Mais il a ajouté du même souffle qu'il y aura des élections tôt ou tard et que les choix qui se présenteront aux Canadiens seront «un gouvernement majoritaire stable» dirigé par Stephen Harper ou encore «une coalition dangereuse de Michael Ignatieff avec le NDP et le Bloc québécois».

«La coalition dirigée par Michael Ignatieff a son agenda ­ le pouvoir, le pouvoir, le pouvoir. (...) Toute coalition qui donnerait au NPD un accès aux portefeuilles des contribuables devrait inquiéter les Canadiens ordinaires. Et toute coalition qui donnerait un veto sur les politiques nationales à un parti qui veut détruire notre pays est inacceptable», a affirmé le ministre au gratin du monde des affaires.

«Les Canadiens sont fatigués de l'instabilité politique. Ils sont fatigués des élections aux deux ans. Et ils savent qu'il nous faut un gouvernement stable afin d'assurer la reprise économique et la croissance à long terme», a ajouté M. Flaherty.

Selon le ministre, les politiques économiques du gouvernement commencent à porter fruits, faisant du Canada l'envie des pays industrialisés. L'économie canadienne a créé 430 000 emplois depuis la fin de la récession, le secteur bancaire est solide, le fardeau des entreprises est le plus avantageux des pays du G7,  l'endettement du Canada demeure le plus faible des pays industrialisés et le gouvernement fédéral planche pour éliminer le déficit d'ici 2014.

Mais selon lui, «une élection inutile risquerait de tout compromettre», surtout si la coalition qu'il évoque prend le pouvoir. «Rien ne serait épargné au pays sous un gouvernement Ignatieff appuyé par le NPD et le Bloc québécois. Aucun secteur de notre économie ne serait à l'abri. Aucun contribuable ne serait épargné», a-t-il dit.

Le ministre a brandi la menace d'une coalition alors que M. Ignatieff a déjà écarté cette option au cours des derniers mois.

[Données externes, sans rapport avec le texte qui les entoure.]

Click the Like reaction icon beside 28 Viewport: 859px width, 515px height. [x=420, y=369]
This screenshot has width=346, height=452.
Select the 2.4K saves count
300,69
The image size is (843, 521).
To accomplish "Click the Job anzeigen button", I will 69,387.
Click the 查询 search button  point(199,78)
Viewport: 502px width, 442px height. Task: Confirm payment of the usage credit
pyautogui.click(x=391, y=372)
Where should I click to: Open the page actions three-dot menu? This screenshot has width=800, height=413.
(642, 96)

Le chef libéral a aussi affirmé qu'un gouvernement libéral n'augmenterait pas à nouveau la TPS ou les impôts des contribuables. Toutefois, il s'est dit opposé à la nouvelle ronde de baisses d'impôts des entreprises qui doit entrer en vigueur le 1er janvier 2011 compte tenu que le déficit frise encore les 45 milliards de dollars. 

Les conservateurs tentent de rappeler aux Canadiens la coalition créée par le Parti libéral et le NPD et appuyée par le Bloc québécois en décembre 2008. Cette coalition était venue à un cheveu de renverser les élections, quelques semaines après les élections fédérales. Cette coalition était fort impopulaire à l'extérieur du Québec. Fait intéressant, le chef de cabinet de Stephen Harper, Guy Giorno, s'était déplacé pour venir entendre le discours de M. Flaherty. 

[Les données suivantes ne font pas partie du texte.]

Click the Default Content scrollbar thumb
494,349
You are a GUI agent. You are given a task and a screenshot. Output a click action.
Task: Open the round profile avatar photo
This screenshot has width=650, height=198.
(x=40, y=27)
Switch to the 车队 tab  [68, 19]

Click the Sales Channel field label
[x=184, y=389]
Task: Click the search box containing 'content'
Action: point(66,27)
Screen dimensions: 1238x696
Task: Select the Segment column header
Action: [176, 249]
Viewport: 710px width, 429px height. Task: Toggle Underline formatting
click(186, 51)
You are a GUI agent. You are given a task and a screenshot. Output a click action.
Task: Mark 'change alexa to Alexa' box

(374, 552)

Les partis de l'opposition ont réagi avec colère aux attaques de M.Flaherty. Le critique libéral en matière de finances, Scott Brison, a affirmé que ces propos étaient indignes d'un ministre des Finances. Il a aussi mis en doute la sincérité des conservateurs qui disent vouloir faire fonctionner le Parlement au lieu de provoquer des élections.

«Ce n'était pas un discours digne d'un ministre de la Couronne. C'était une tirade partisane qui s'attaquait à ses adversaires politiques au lieu de présenter des idées pour l'avenir. (...) Tout cela était choquant et tout à fait inapproprié. Il n'y a personne qui parle de tenir des élections maintenant sauf Jim Flaherty et Stephen Harper», a dit M. Brison qui était présent lors du discours du ministre.

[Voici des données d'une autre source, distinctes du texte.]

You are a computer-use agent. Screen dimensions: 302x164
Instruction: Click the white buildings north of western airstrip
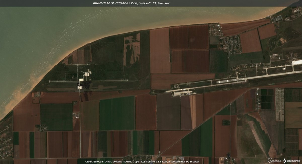coord(87,74)
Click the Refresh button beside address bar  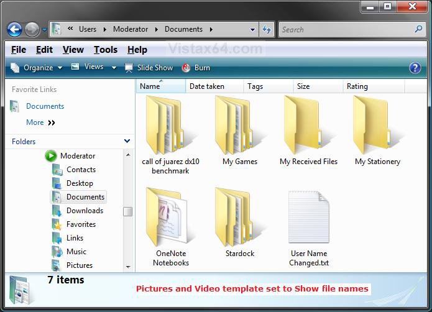[267, 29]
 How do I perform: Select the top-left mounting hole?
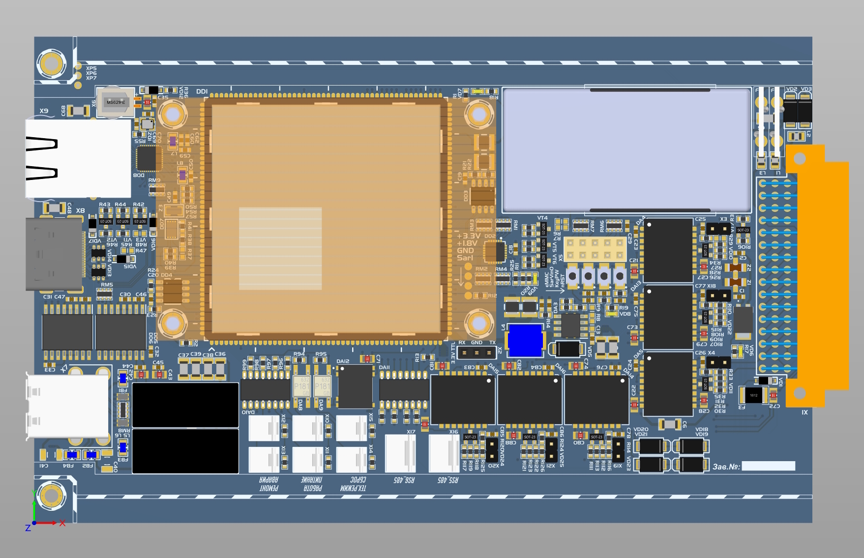pos(51,63)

Le chef du Bloc québécois, Gilles Duceppe, a invité le ministre à cesser de jouer au «guignol» et de régler les différends qui existent entre Québec et Ottawa, notamment le contentieux concernant la compensation au Québec pour avoir harmonisé la TVQ et la TPS dans les années 1990.

Le député du NPD Thomas Mulcair a ajouté : «La partisannerie crasse, c'est la marque de commerce du Parti conservateur, en tous lieux et à tous moments.  M. Flaherty n'est pas une exception.»